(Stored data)
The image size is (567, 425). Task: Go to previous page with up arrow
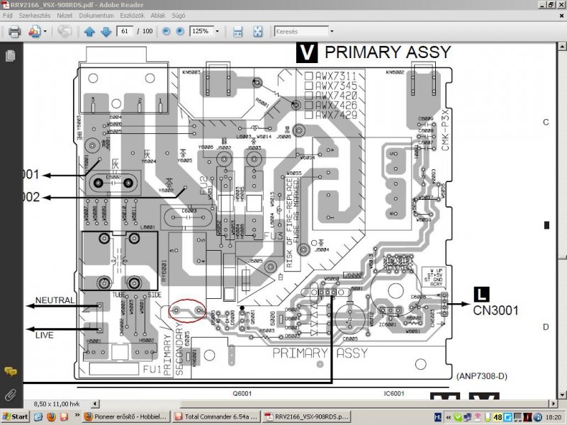coord(89,31)
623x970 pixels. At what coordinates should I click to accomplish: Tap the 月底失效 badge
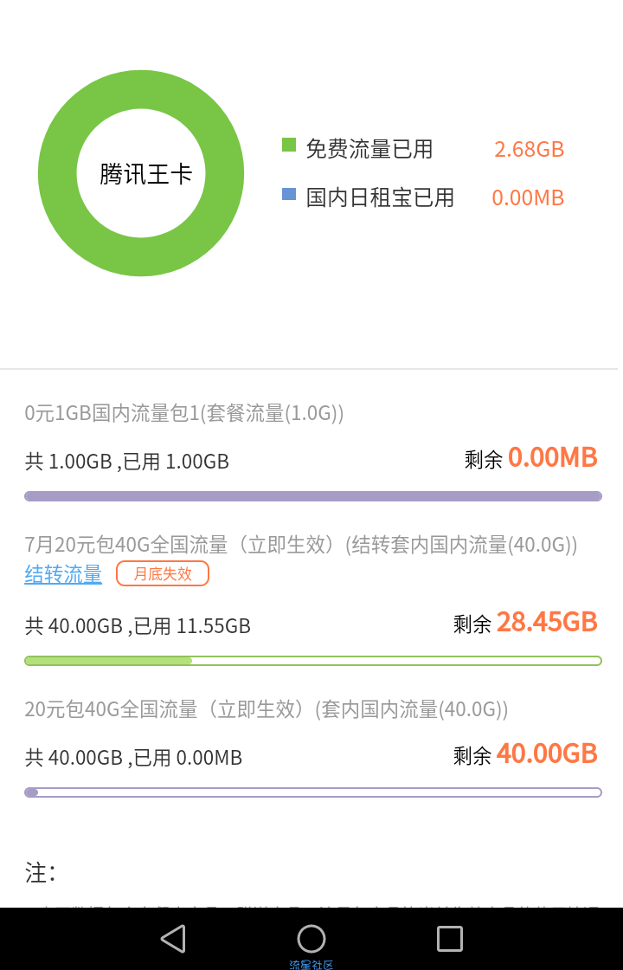[x=163, y=573]
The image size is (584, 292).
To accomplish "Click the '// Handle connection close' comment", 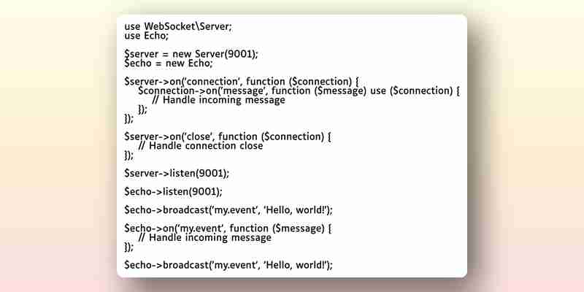I will click(200, 145).
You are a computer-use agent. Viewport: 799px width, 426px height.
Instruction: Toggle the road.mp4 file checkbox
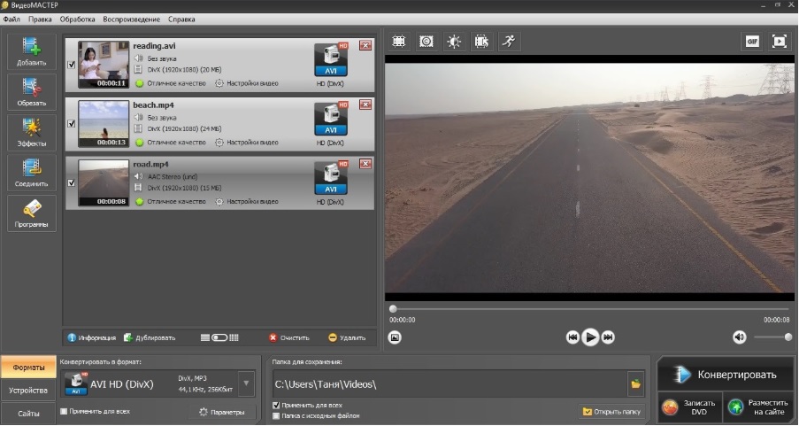[71, 183]
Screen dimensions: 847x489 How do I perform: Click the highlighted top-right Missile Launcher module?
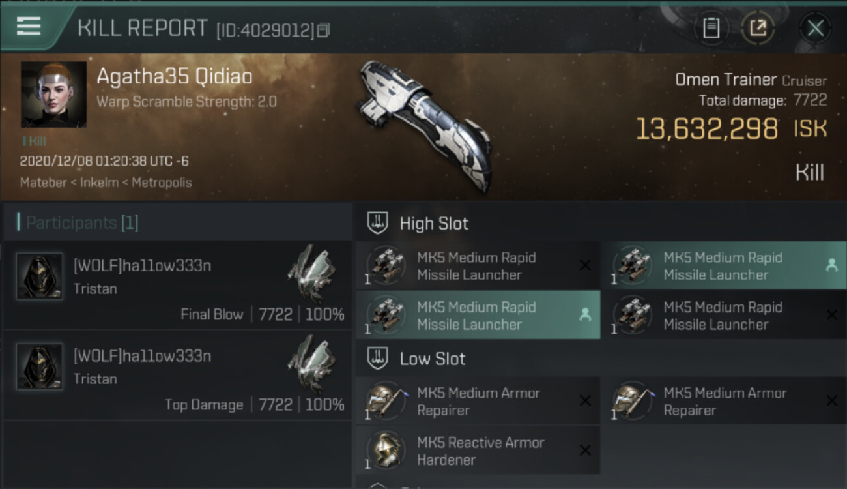coord(723,266)
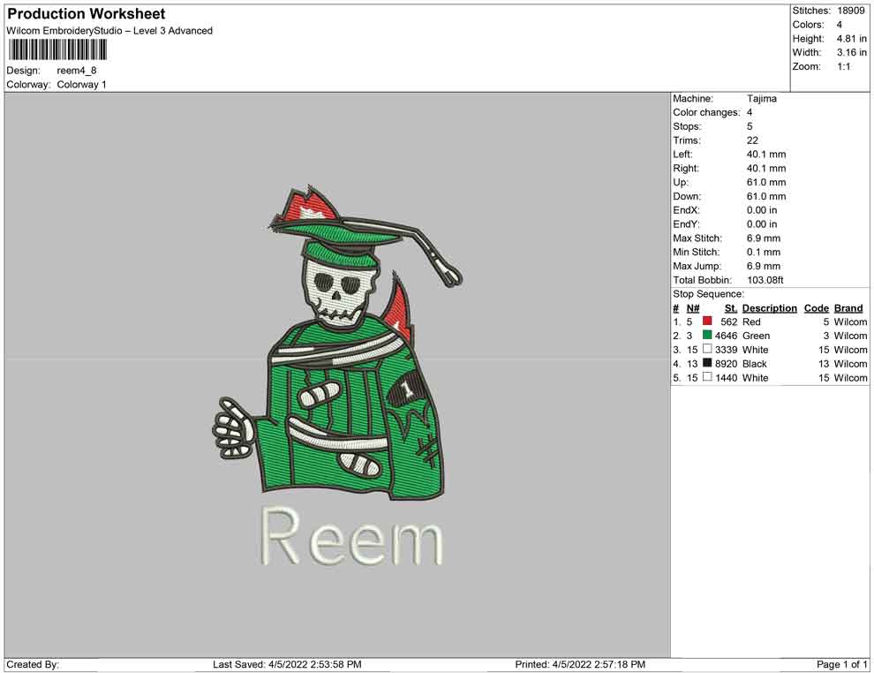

▶ **WRITTEN PROBLEM**: Rewrite everything from the line containing "Screen dimensions: 847x489" down to the end of the stored data, substituting "Laser Cannon" for "Missile Launcher" and changing nothing else. Leave the pictures out of your answer.

▶ **TASK OUTPUT**:
Screen dimensions: 847x489 How do I perform: Click the highlighted top-right Laser Cannon module?
coord(723,266)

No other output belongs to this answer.